■ Exercise description
Exactly the lines from the one containing "The image size is (1200, 630)." through the end of the listing below are required, restated word for word and without pictures.

■ Record set
● ● ● ●

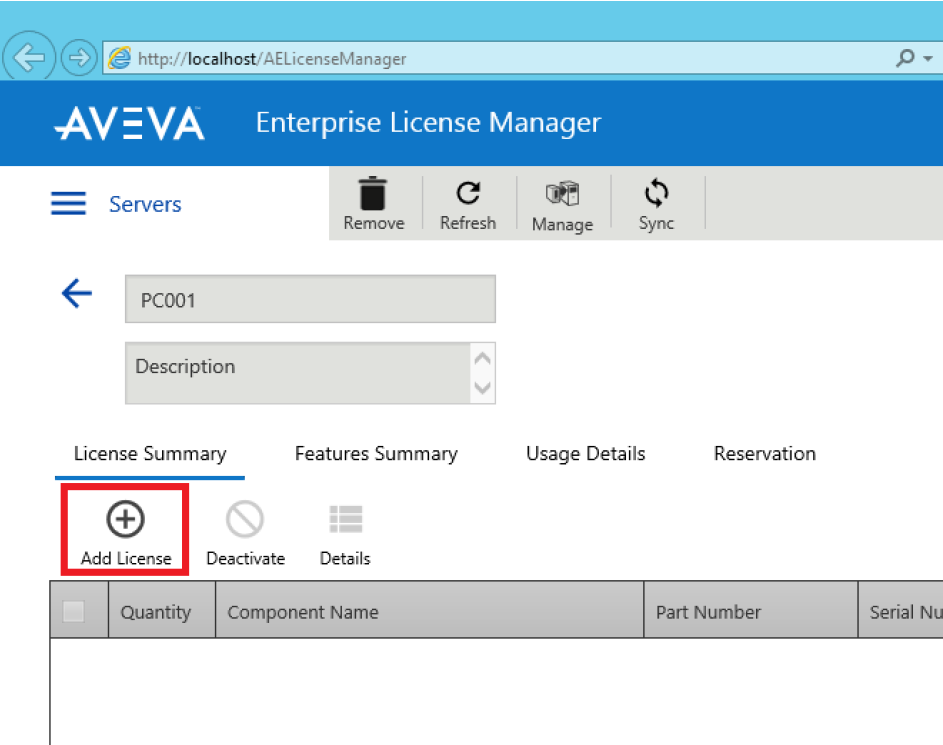Open the hamburger navigation menu
The image size is (943, 745).
(68, 203)
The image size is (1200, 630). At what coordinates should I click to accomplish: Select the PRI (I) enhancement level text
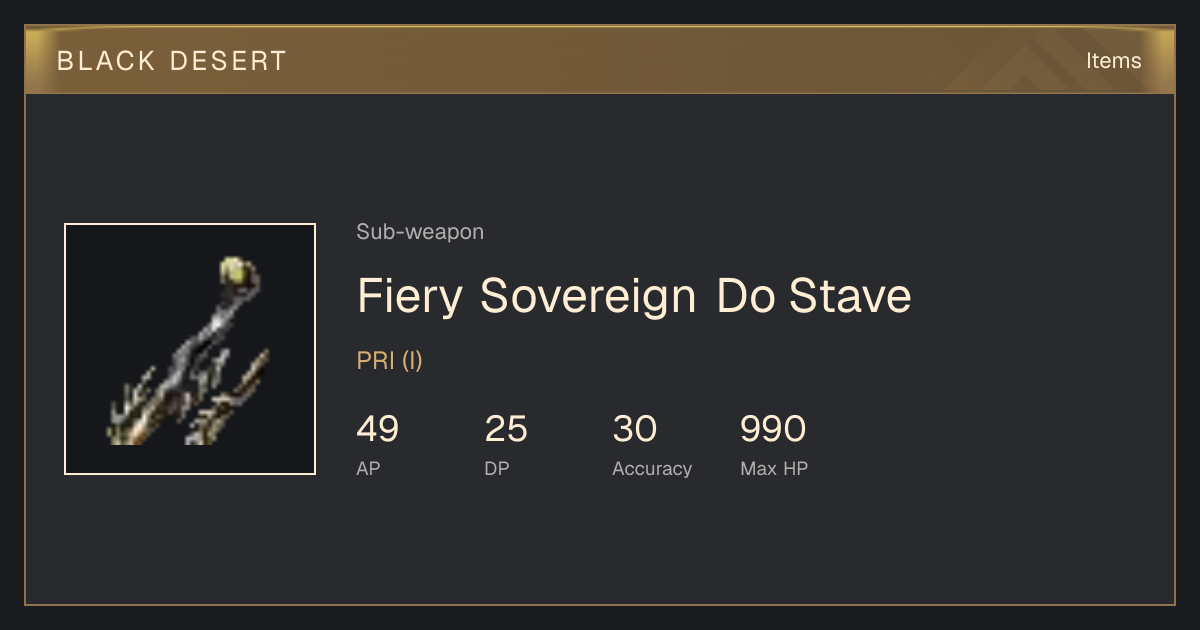390,361
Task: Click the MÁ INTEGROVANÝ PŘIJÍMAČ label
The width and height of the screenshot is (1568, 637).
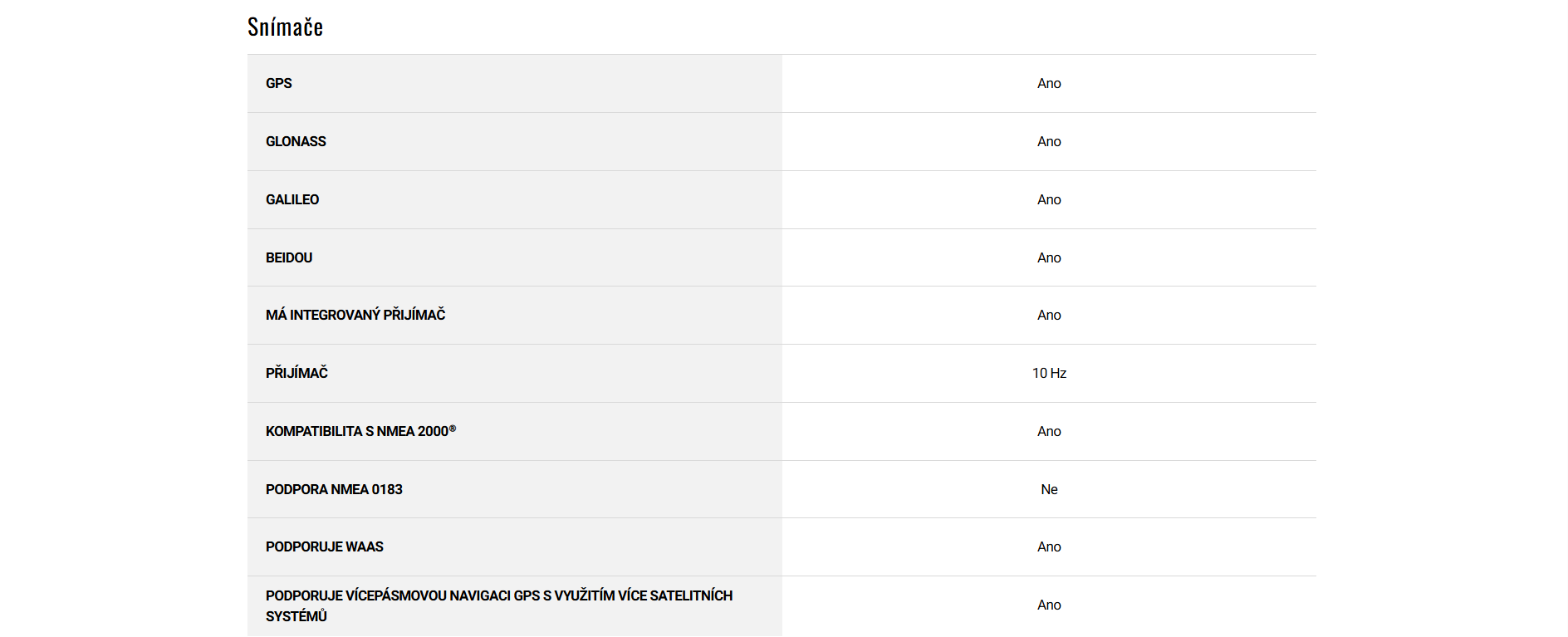Action: tap(355, 315)
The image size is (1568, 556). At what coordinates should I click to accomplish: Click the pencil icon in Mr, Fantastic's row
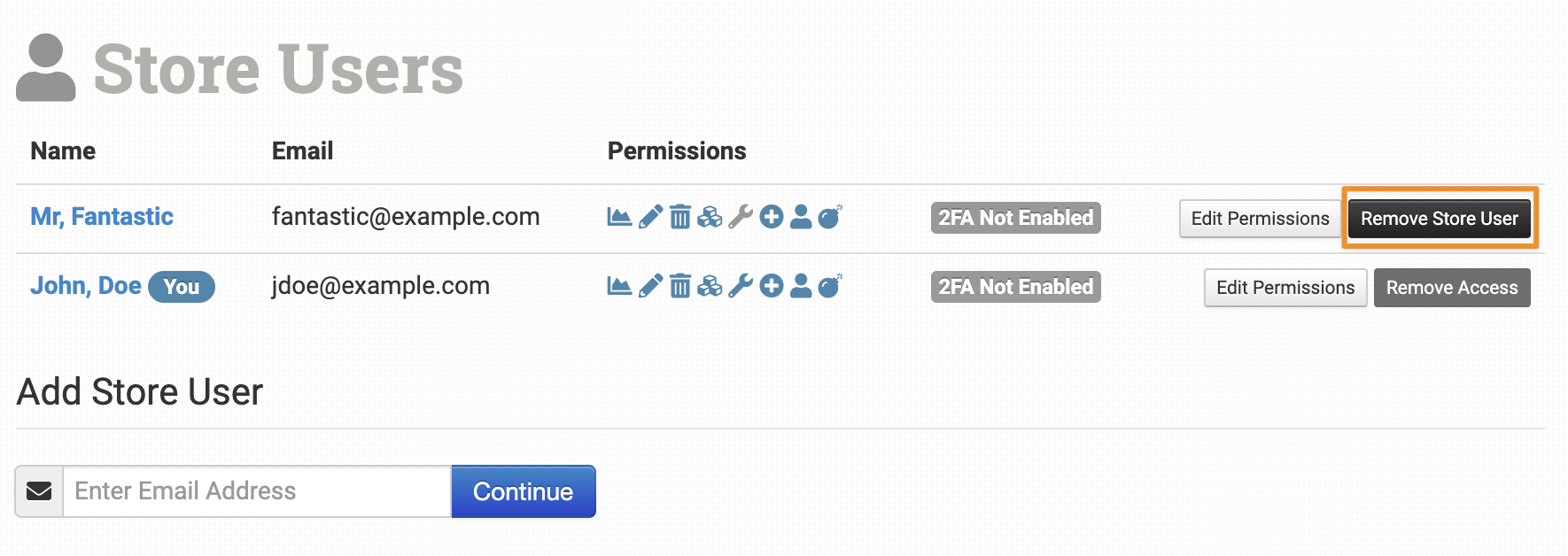(x=650, y=217)
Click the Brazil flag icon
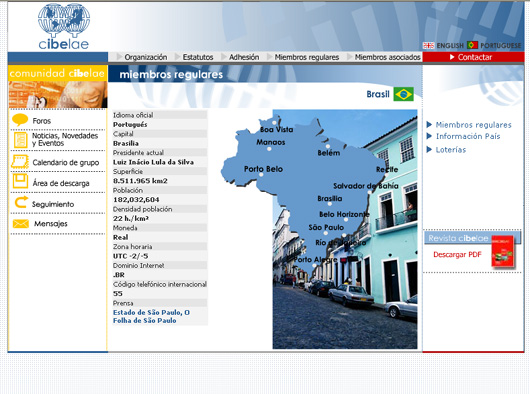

● ● ● ●

■ Result for this task
The image size is (1200, 630). At what coordinates should I click to accomplish: Select the PRI (I) enhancement level text
390,361
Task: Click the MÁ INTEGROVANÝ PŘIJÍMAČ label
The width and height of the screenshot is (1568, 637).
Action: tap(355, 315)
The image size is (1568, 556). At what coordinates should I click to accomplish: Click the pencil icon in Mr, Fantastic's row
(x=650, y=217)
Click the Brazil flag icon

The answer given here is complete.